Posted by on Aug 4, 2013 in The Faraway Blog | 0 comments

The Hunting Blog -

This is Etan, a two year old viszla who lives on the vast plains of Argentina. We hit it off famously. He’s a great little dog — and I mean little, barely two-thirds the size of a typical show winner.

Mystique is a much abused word. Some actors are supposed to have it, but usually don’t get to keep it for long. When you’re fifteen, the girl next door has it, but alas, that too fades. Perdiz have managed to keep their faraway mystique for a long time.

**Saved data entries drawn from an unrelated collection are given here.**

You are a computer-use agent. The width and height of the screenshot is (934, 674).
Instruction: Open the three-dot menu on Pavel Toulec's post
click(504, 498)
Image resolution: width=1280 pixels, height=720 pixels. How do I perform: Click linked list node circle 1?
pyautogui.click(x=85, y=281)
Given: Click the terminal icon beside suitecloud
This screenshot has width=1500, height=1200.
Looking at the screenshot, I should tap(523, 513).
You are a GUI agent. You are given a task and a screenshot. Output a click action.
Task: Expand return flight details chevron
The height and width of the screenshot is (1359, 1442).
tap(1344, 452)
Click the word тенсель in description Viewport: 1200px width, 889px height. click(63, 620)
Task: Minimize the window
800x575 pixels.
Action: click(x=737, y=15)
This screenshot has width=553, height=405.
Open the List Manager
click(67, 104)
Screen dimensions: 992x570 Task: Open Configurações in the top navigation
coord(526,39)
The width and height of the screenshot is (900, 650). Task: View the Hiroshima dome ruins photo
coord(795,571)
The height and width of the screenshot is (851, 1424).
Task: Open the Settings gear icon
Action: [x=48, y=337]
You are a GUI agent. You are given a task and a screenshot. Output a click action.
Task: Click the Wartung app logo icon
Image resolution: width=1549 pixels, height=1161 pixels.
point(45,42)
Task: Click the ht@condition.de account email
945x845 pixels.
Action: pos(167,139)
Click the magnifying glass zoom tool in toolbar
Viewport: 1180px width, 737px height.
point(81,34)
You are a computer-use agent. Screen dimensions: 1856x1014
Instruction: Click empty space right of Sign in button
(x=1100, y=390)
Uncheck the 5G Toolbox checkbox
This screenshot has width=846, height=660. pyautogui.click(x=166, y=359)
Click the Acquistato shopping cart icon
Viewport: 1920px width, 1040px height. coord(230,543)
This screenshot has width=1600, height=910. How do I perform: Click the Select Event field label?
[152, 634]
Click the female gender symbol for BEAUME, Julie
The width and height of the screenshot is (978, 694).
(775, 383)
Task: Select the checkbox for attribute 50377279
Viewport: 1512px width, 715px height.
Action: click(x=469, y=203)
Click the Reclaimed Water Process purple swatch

Like Africa, South America calls her bantam-sized game birds perdiz or ‘partridge’, but they simply aren’t: they are not related to true game birds but are more exotic and interesting than that. Technically they are tinamou, relatives of the rhea, large flightless birds similar to ostrich and emu. You can see it in their head structure and movement, though the size is much different. Like the rhea, tinamou males establish a breeding territory, partner with several girlfriends and then hatch their eggs in a communal nest, something true game birds never do.

The routine with Etan is simple — work an upwind beat, point, flush, shoot and retrieve. With a few birds already nodding at my belt, dinner is looking good. I know that when we return to the estancia in the first cool air of dusk the big fireplace will already be crackling. There will be a glass or two of malbec from Mendoza and a view of the Southern Cross over the pampas. Life is good.

Better that that, says my little buddy, shooting me a big grin as he heads off to find yet another perdiz.  Life is great.